The specifics of age add a good deal to the book’s contents, if one has the life experience to infer the meanings of what it is to be one age and not another. Identity, for a person in their 30s, is not simply a question of category or pronoun, but an adulthood’s worth of job prospects and relationship statuses one is loath to abandon in the name of growth. I’ve read recent comics about queer relationships where age is elided entirely, in favor of the presentation of a general romanticized youth. Such a portrayal may feel true to the shared feeling of commonality within a large social circle of casual acquaintances, where an egalitarian assumption is filled out with projection of shared similarities, but constructing fiction that posits characters as being at the same place in their mental and emotional development makes for work that feels distinctly simplistic. firebugs is a relationship drama where characters are realized as individuals, and it’s a stronger comic than one that merely parades the fashionable before the reader.
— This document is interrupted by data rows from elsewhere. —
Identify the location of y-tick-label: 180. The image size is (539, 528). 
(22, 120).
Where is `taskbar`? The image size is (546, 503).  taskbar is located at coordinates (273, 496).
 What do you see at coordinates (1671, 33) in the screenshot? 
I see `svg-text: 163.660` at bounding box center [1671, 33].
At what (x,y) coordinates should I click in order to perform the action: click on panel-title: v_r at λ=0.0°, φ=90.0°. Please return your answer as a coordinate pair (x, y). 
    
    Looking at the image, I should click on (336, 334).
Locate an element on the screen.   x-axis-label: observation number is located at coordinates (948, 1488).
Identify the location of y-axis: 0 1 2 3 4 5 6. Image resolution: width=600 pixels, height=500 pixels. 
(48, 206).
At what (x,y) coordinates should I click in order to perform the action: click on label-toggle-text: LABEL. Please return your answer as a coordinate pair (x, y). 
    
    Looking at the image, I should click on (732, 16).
Climate change forms the backdrop of the story, but it's only about that subject inasmuch as these characters act towards the slow motion collapse of their relationship the way we all must act about the collapse of our world: pretending as if it’s not happening, the best we know how. Neither Lily nor Ingken (nor Anya, the woman Lily dates on the side) is any more culpable in the relationship’s failure, the same way any non-billionaire is particularly culpable in our ongoing ecocide. There can be no resistance - only going along with gradually-worsening conditions, like the lack of a partner’s sexual desire, as if it was something one should’ve seen coming. What else can one do, given the circumstances? As the book goes on, there is a sense that Lily is doing what she is supposed to, being as kind and supportive as she can be, because she has completely checked out of the relationship and is now aiming towards ending things as peacefully as possible.

Lily breaks up with Ingken near the end of the book, and shortly after, Ingken meets someone new. This could be a good thing, an opportunity for a new romance, but carried within that is the idea that a new self could be presented to this new person: a new name can be given, when asked for a name. A new relationship necessitates new communication, and with it an end to elision in deference to the unspoken. It is implicit that the conclusion of the comic carries with it the need for a new language that might be beyond the formal system by which the comic is bound: in the place of images and their quiet, there will be talking, in great quantities.